Someone asked about offering Facebook ads as a service for the first time: "Do I need access to their page? Do I film content or have them send it?" These tactical questions reveal a much deeper strategic opportunity.
The real question isn't about account access or content creation - it's about establishing trust before asking for anything. Most new freelancers rush to close deals before building the relationship capital to make reasonable requests.
Here's the trust equation: The more value you've given without asking for anything in return, the more access clients willingly provide. Start by helping without expectation - actual clients emerge naturally from this approach.
When it comes to delivery, the most profitable path is "done-for-you" service. Most clients won't implement insights on their own anyway, so packaging complete execution saves them time while justifying higher fees.
Hard truth about scope: You should be doing as much as possible for clients - not as little as possible. The more friction you remove, the more valuable your service becomes. This means you need to charge accordingly.
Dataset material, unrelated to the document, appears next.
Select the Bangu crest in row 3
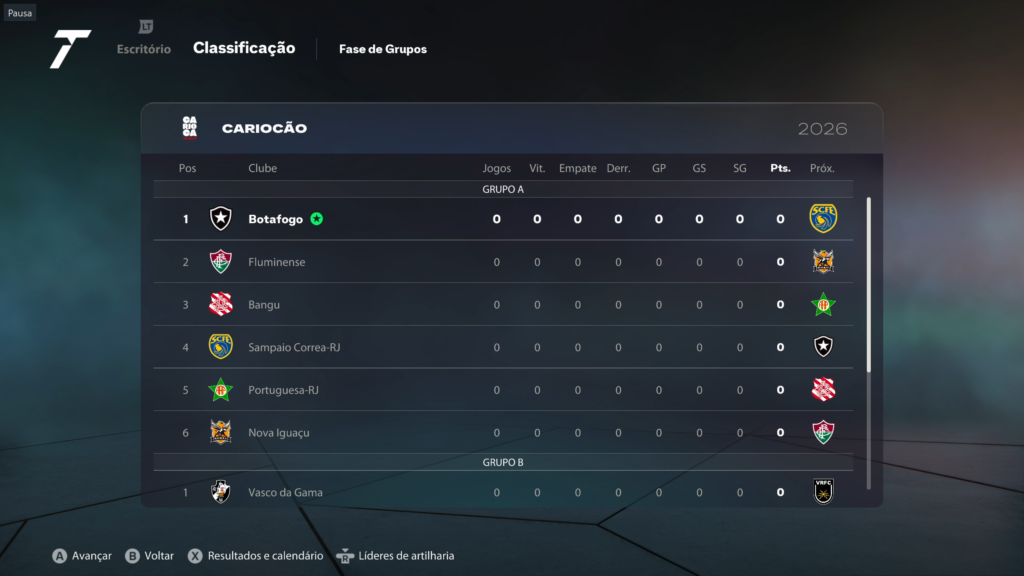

If potential clients can't afford your comprehensive service, that's a sign you're targeting the wrong clients - not that you should water down your offering. Better to serve fewer clients at higher prices than many at rates that force corner-cutting.
When starting out, service businesses are ideal, and high-ticket offerings create resources to expand later. The fastest path to six figures isn't microservices for many - it's comprehensive solutions for few.